#### 文書本文:
┌──

この人事考課制度は、謳い文句としては双方向的なしくみなのだというふうに言っているわけですが、実際の自己申告書などを見ても、これは全くの嘘だというふうに思いますね。もし自己申告する人がより高い業績評価を校長からもらおうとすれば、当然その学校長の学校経営方針に即した形で、自己申告書を各項目にわたって出すわけですね。そうなるともうその瞬間から、現実の生徒たちの現状に即してどういうふうに学校を変えていくのかという問題関心が切り捨てられてしまう。つまり校長のほうを向いてしまうわけです。教育委員会から独自の学校経営方針を出せといわれた校長から、一人一人の教師をばらばらにしてそこに上意下達的に落としていく。そしてまたそういう校長への忠誠度で業績が評価されていくというシステムなのだなということを非常に強く感じました。
これは一種のファショ的なシステムだと思います。それはたとえば教科での集団としての合意を裏切ったりとか、一人だけ良い格好したりとか、というような疑心暗鬼を教職員の中に生み出していわば集団の中での合意から教師一人一人が互いに不信感を抱きながら離脱していく。その結果集団的な合意がいわば無効化されていく、あるいは無意味になっていく。いままで学校の中で培われてきたさまざままレベルの教師の民主的な合意の信頼関係というのを、一番根っこのところから分断し断ち切り不信感を醸成する、おそらくそれが「これが導入されてから学校の雰囲気がよくなくなった。」という多数の意見に反映しているのではないでしょうか。
それからもう一つは、今、都立高校に限らず全ての学校がどういう状況に置かれているのか、それをどういうふうに作り直していくのかということにとって一番大切なのは、学校自体をどうつくっていくのかっていうことです。今までの既成の枠組みの連続性の中でやっていくのではなくて今の子どもたちの置かれている現状ですよね。現状というのは特に高校生でいえば、若年労働力が完全に日本の産業の空洞化とともになくなってしまったわけですから、進路を思い描けと言ってもかなり無理なところがあるわけですよ。たしかに所謂受験知を求めているような進学校だったらまだ、今までのままもっていくけれども最早それではいけない。本当に学校で学んだことがどうやって自分がこのあとの日本社会をサバイバルしていくために、活用できるのか。活用できなかったら勉強しないし、本当に活用できるんだってわかれば勉強していくと。今までのままの「お勉強」っていうものをやっても意味がない。けれども学校全体としてそういうものを本当に生徒たちに与えていけるかということにはなってないわけですよね。ですからその意味で、教科の中においても果たして今の自分たちの学校の現状に則して、どういう知を、しかも生徒たちのニーズに合った、しかも生徒たちを「これを学べば役に立つんだ」ということを説得できるような、そいいうものをもう一回見いだして行かなきゃいけない。

└──

#### 提供資料:
┌──

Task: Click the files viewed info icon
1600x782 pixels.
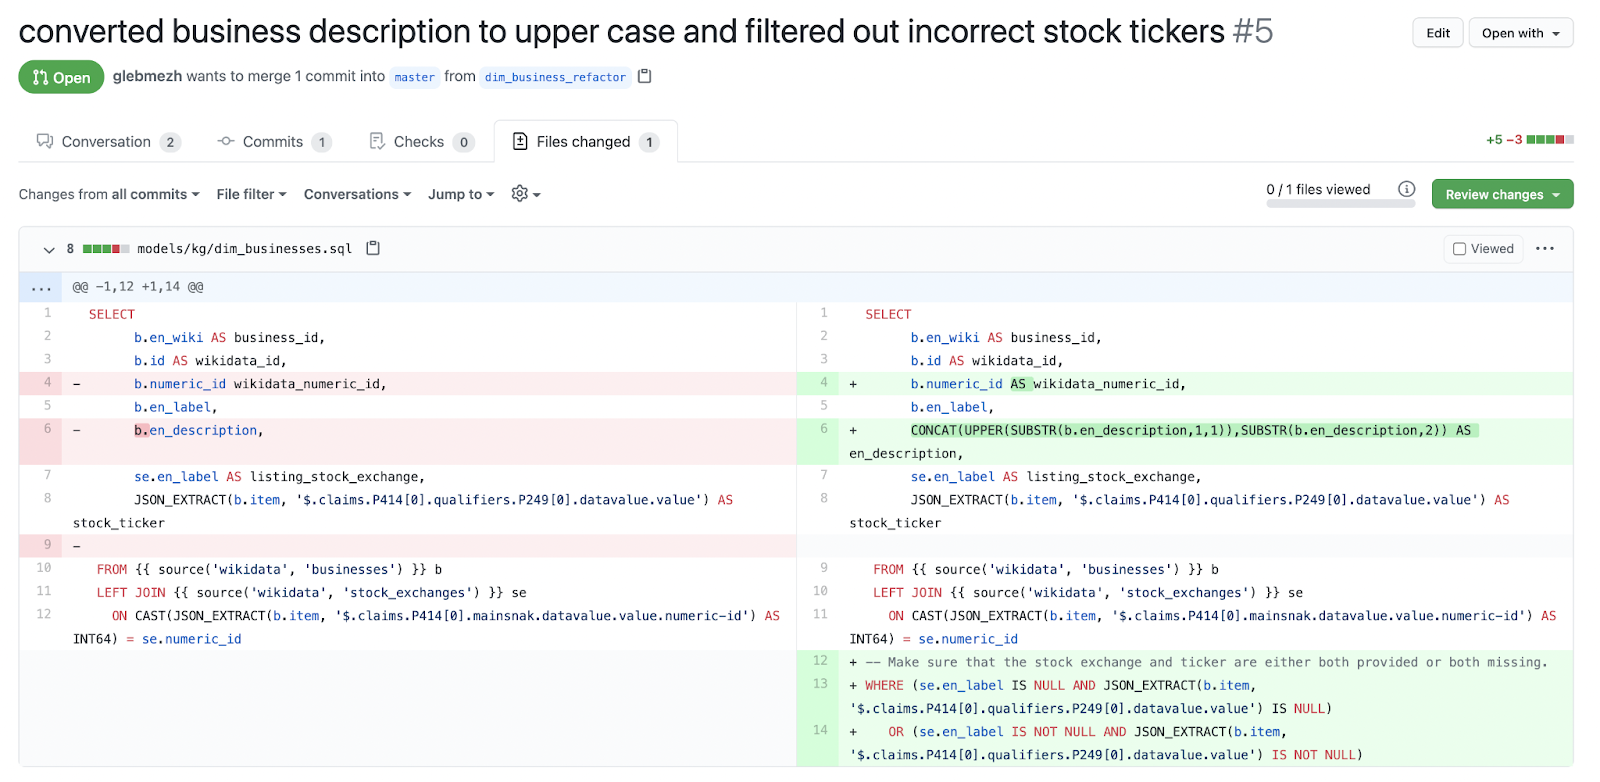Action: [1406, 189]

└──

#### 課題:
人事考課制度についての本文をもとに、次の問いに答えよ。
1. 高い業績評価を校長から得ようとする人は、自己申告書を何に即した形で出すと述べられているか。
2. 話し手はこの制度を一種のどのようなシステムだと述べているか。
3. 若年労働力は何とともになくなってしまったと述べられているか。

#### 解答:
1. 学校長の学校経営方針
2. ファショ的なシステム
3. 日本の産業の空洞化